Written exercise
Rewrite the entries below so that each "Instruction" becomes "Command", leaving everything else unchanged.

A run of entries
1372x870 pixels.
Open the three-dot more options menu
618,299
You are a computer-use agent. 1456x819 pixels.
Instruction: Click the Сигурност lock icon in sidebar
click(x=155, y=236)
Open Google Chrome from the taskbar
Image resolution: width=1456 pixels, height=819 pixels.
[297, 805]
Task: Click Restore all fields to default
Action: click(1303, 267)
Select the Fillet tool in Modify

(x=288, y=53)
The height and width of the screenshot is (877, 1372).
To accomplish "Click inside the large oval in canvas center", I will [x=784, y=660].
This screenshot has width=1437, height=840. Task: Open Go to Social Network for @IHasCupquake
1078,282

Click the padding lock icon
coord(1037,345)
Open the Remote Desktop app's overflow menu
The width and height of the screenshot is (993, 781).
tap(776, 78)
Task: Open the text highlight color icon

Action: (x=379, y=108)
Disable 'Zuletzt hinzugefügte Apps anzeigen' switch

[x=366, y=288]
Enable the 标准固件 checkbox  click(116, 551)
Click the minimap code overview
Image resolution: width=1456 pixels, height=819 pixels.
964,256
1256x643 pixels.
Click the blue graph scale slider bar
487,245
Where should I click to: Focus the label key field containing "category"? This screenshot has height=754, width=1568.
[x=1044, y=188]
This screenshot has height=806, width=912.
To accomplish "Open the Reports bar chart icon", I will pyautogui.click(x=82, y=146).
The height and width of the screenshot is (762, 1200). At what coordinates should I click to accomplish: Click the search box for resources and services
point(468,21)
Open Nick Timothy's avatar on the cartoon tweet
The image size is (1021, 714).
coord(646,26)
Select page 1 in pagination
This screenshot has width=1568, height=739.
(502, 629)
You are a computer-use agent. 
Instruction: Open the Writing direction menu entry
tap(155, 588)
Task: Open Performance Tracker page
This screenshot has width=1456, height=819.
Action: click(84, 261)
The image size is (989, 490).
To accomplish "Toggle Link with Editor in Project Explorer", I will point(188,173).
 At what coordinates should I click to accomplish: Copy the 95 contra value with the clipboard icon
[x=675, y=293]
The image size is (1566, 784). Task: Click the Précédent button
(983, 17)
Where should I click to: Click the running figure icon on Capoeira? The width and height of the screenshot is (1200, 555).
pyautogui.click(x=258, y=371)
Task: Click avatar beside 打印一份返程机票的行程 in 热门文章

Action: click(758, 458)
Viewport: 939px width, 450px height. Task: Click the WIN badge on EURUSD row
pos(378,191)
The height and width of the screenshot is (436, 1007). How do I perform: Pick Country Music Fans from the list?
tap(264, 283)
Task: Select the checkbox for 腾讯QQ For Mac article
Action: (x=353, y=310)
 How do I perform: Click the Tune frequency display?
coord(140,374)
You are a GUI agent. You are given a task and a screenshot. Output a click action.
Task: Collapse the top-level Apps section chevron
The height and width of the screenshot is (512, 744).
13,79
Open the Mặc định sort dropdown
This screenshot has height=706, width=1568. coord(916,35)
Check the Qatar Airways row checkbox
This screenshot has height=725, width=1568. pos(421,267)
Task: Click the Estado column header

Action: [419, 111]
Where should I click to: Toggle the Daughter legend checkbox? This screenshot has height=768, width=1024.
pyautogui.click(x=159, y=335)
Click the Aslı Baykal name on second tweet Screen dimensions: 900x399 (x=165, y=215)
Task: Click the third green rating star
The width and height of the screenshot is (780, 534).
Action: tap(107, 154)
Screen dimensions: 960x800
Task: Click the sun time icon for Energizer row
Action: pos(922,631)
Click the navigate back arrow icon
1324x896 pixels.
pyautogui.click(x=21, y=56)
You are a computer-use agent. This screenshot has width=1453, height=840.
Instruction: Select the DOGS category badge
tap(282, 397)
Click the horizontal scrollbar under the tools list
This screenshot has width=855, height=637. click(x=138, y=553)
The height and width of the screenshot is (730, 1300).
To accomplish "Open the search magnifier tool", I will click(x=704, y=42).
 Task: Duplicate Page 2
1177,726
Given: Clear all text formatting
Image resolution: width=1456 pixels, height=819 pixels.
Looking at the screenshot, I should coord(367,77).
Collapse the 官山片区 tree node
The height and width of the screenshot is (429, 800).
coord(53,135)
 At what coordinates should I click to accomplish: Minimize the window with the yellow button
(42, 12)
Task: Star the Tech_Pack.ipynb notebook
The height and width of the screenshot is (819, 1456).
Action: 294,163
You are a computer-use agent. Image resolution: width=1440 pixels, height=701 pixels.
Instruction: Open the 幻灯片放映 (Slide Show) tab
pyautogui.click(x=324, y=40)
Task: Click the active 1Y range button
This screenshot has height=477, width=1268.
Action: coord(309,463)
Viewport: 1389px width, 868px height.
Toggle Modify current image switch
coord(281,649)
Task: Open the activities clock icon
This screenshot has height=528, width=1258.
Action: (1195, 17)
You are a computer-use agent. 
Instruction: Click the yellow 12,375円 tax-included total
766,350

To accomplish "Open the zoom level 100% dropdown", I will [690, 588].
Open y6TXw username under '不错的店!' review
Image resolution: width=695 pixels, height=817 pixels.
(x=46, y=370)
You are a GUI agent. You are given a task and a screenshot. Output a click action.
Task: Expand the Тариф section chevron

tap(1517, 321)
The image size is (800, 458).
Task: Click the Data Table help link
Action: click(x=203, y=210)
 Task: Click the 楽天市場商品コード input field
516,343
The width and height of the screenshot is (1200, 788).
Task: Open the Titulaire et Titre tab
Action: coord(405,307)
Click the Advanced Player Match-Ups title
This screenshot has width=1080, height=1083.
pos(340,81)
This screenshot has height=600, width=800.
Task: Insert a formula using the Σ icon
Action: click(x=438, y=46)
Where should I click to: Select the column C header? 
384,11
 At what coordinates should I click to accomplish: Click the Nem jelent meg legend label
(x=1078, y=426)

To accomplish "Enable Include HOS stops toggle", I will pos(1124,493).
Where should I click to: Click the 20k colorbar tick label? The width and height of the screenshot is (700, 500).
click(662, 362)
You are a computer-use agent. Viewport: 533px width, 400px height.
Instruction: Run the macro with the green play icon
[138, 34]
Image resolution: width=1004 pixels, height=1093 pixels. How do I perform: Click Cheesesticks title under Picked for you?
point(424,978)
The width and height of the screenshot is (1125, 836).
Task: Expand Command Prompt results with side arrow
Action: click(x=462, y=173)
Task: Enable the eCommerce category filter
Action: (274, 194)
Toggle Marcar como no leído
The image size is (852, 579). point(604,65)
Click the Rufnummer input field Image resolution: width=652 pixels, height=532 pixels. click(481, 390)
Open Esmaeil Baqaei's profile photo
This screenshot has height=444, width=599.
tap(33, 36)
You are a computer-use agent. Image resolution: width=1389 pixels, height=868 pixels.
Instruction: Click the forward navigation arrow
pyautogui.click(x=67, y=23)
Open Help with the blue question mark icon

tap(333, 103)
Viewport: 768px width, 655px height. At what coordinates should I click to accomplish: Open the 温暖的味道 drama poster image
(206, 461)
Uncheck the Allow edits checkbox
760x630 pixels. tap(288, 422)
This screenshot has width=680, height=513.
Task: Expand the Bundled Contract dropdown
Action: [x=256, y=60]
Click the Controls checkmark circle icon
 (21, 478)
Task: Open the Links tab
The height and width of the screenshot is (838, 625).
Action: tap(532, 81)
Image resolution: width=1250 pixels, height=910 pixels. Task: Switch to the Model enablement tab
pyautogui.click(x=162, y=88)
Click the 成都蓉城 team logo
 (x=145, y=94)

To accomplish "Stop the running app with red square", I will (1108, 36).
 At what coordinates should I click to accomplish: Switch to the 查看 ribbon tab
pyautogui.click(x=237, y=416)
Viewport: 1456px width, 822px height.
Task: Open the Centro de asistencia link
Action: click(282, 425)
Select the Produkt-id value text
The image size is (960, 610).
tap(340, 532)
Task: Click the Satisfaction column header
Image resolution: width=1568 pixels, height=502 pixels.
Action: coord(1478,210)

Task solution
1372x870 pixels.
Open the three-dot more options menu
618,299
You are a computer-use agent. 1456x819 pixels.
Command: Click the Сигурност lock icon in sidebar
click(x=155, y=236)
Open Google Chrome from the taskbar
Image resolution: width=1456 pixels, height=819 pixels.
[297, 805]
Task: Click Restore all fields to default
Action: click(1303, 267)
Select the Fillet tool in Modify

(x=288, y=53)
The height and width of the screenshot is (877, 1372).
To accomplish "Click inside the large oval in canvas center", I will [x=784, y=660].
This screenshot has width=1437, height=840. Task: Open Go to Social Network for @IHasCupquake
1078,282

Click the padding lock icon
coord(1037,345)
Open the Remote Desktop app's overflow menu
The width and height of the screenshot is (993, 781).
tap(776, 78)
Task: Open the text highlight color icon

Action: (x=379, y=108)
Disable 'Zuletzt hinzugefügte Apps anzeigen' switch

[x=366, y=288]
Enable the 标准固件 checkbox  click(116, 551)
Click the minimap code overview
Image resolution: width=1456 pixels, height=819 pixels.
964,256
1256x643 pixels.
Click the blue graph scale slider bar
487,245
Where should I click to: Focus the label key field containing "category"? This screenshot has height=754, width=1568.
[x=1044, y=188]
This screenshot has height=806, width=912.
To accomplish "Open the Reports bar chart icon", I will pyautogui.click(x=82, y=146).
The height and width of the screenshot is (762, 1200). At what coordinates should I click to accomplish: Click the search box for resources and services
point(468,21)
Open Nick Timothy's avatar on the cartoon tweet
The image size is (1021, 714).
coord(646,26)
Select page 1 in pagination
This screenshot has width=1568, height=739.
(502, 629)
You are a computer-use agent. 
Command: Open the Writing direction menu entry
tap(155, 588)
Task: Open Performance Tracker page
This screenshot has width=1456, height=819.
Action: click(84, 261)
The image size is (989, 490).
To accomplish "Toggle Link with Editor in Project Explorer", I will point(188,173).
 At what coordinates should I click to accomplish: Copy the 95 contra value with the clipboard icon
[x=675, y=293]
The image size is (1566, 784). Task: Click the Précédent button
(983, 17)
Where should I click to: Click the running figure icon on Capoeira? The width and height of the screenshot is (1200, 555).
pyautogui.click(x=258, y=371)
Task: Click avatar beside 打印一份返程机票的行程 in 热门文章

Action: click(758, 458)
Viewport: 939px width, 450px height. Task: Click the WIN badge on EURUSD row
pos(378,191)
The height and width of the screenshot is (436, 1007). How do I perform: Pick Country Music Fans from the list?
tap(264, 283)
Task: Select the checkbox for 腾讯QQ For Mac article
Action: (x=353, y=310)
 How do I perform: Click the Tune frequency display?
coord(140,374)
You are a GUI agent. You are given a task and a screenshot. Output a click action.
Task: Collapse the top-level Apps section chevron
The height and width of the screenshot is (512, 744).
13,79
Open the Mặc định sort dropdown
This screenshot has height=706, width=1568. coord(916,35)
Check the Qatar Airways row checkbox
This screenshot has height=725, width=1568. pos(421,267)
Task: Click the Estado column header

Action: [419, 111]
Where should I click to: Toggle the Daughter legend checkbox? This screenshot has height=768, width=1024.
pyautogui.click(x=159, y=335)
Click the Aslı Baykal name on second tweet Screen dimensions: 900x399 (x=165, y=215)
Task: Click the third green rating star
The width and height of the screenshot is (780, 534).
Action: tap(107, 154)
Screen dimensions: 960x800
Task: Click the sun time icon for Energizer row
Action: pos(922,631)
Click the navigate back arrow icon
1324x896 pixels.
pyautogui.click(x=21, y=56)
You are a computer-use agent. This screenshot has width=1453, height=840.
Command: Select the DOGS category badge
tap(282, 397)
Click the horizontal scrollbar under the tools list
This screenshot has width=855, height=637. click(x=138, y=553)
The height and width of the screenshot is (730, 1300).
To accomplish "Open the search magnifier tool", I will click(x=704, y=42).
 Task: Duplicate Page 2
1177,726
Given: Clear all text formatting
Image resolution: width=1456 pixels, height=819 pixels.
Looking at the screenshot, I should coord(367,77).
Collapse the 官山片区 tree node
The height and width of the screenshot is (429, 800).
coord(53,135)
 At what coordinates should I click to accomplish: Minimize the window with the yellow button
(42, 12)
Task: Star the Tech_Pack.ipynb notebook
The height and width of the screenshot is (819, 1456).
Action: 294,163
You are a computer-use agent. Image resolution: width=1440 pixels, height=701 pixels.
Command: Open the 幻灯片放映 (Slide Show) tab
pyautogui.click(x=324, y=40)
Task: Click the active 1Y range button
This screenshot has height=477, width=1268.
Action: coord(309,463)
Viewport: 1389px width, 868px height.
Toggle Modify current image switch
coord(281,649)
Task: Open the activities clock icon
This screenshot has height=528, width=1258.
Action: (1195, 17)
You are a computer-use agent. 
Command: Click the yellow 12,375円 tax-included total
766,350

To accomplish "Open the zoom level 100% dropdown", I will [690, 588].
Open y6TXw username under '不错的店!' review
Image resolution: width=695 pixels, height=817 pixels.
(x=46, y=370)
You are a GUI agent. You are given a task and a screenshot. Output a click action.
Task: Expand the Тариф section chevron

tap(1517, 321)
The image size is (800, 458).
Task: Click the Data Table help link
Action: click(x=203, y=210)
 Task: Click the 楽天市場商品コード input field
516,343
The width and height of the screenshot is (1200, 788).
Task: Open the Titulaire et Titre tab
Action: coord(405,307)
Click the Advanced Player Match-Ups title
This screenshot has width=1080, height=1083.
pos(340,81)
This screenshot has height=600, width=800.
Task: Insert a formula using the Σ icon
Action: click(x=438, y=46)
Where should I click to: Select the column C header? 
384,11
 At what coordinates should I click to accomplish: Click the Nem jelent meg legend label
(x=1078, y=426)

To accomplish "Enable Include HOS stops toggle", I will pos(1124,493).
Where should I click to: Click the 20k colorbar tick label? The width and height of the screenshot is (700, 500).
click(662, 362)
You are a computer-use agent. Viewport: 533px width, 400px height.
Command: Run the macro with the green play icon
[138, 34]
Image resolution: width=1004 pixels, height=1093 pixels. How do I perform: Click Cheesesticks title under Picked for you?
point(424,978)
The width and height of the screenshot is (1125, 836).
Task: Expand Command Prompt results with side arrow
Action: click(x=462, y=173)
Task: Enable the eCommerce category filter
Action: (274, 194)
Toggle Marcar como no leído
The image size is (852, 579). point(604,65)
Click the Rufnummer input field Image resolution: width=652 pixels, height=532 pixels. click(481, 390)
Open Esmaeil Baqaei's profile photo
This screenshot has height=444, width=599.
tap(33, 36)
You are a computer-use agent. Image resolution: width=1389 pixels, height=868 pixels.
Command: Click the forward navigation arrow
pyautogui.click(x=67, y=23)
Open Help with the blue question mark icon

tap(333, 103)
Viewport: 768px width, 655px height. At what coordinates should I click to accomplish: Open the 温暖的味道 drama poster image
(206, 461)
Uncheck the Allow edits checkbox
760x630 pixels. tap(288, 422)
This screenshot has width=680, height=513.
Task: Expand the Bundled Contract dropdown
Action: [x=256, y=60]
Click the Controls checkmark circle icon
 (21, 478)
Task: Open the Links tab
The height and width of the screenshot is (838, 625).
Action: tap(532, 81)
Image resolution: width=1250 pixels, height=910 pixels. Task: Switch to the Model enablement tab
pyautogui.click(x=162, y=88)
Click the 成都蓉城 team logo
 (x=145, y=94)

To accomplish "Stop the running app with red square", I will (1108, 36).
 At what coordinates should I click to accomplish: Switch to the 查看 ribbon tab
pyautogui.click(x=237, y=416)
Viewport: 1456px width, 822px height.
Task: Open the Centro de asistencia link
Action: click(282, 425)
Select the Produkt-id value text
The image size is (960, 610).
tap(340, 532)
Task: Click the Satisfaction column header
Image resolution: width=1568 pixels, height=502 pixels.
Action: coord(1478,210)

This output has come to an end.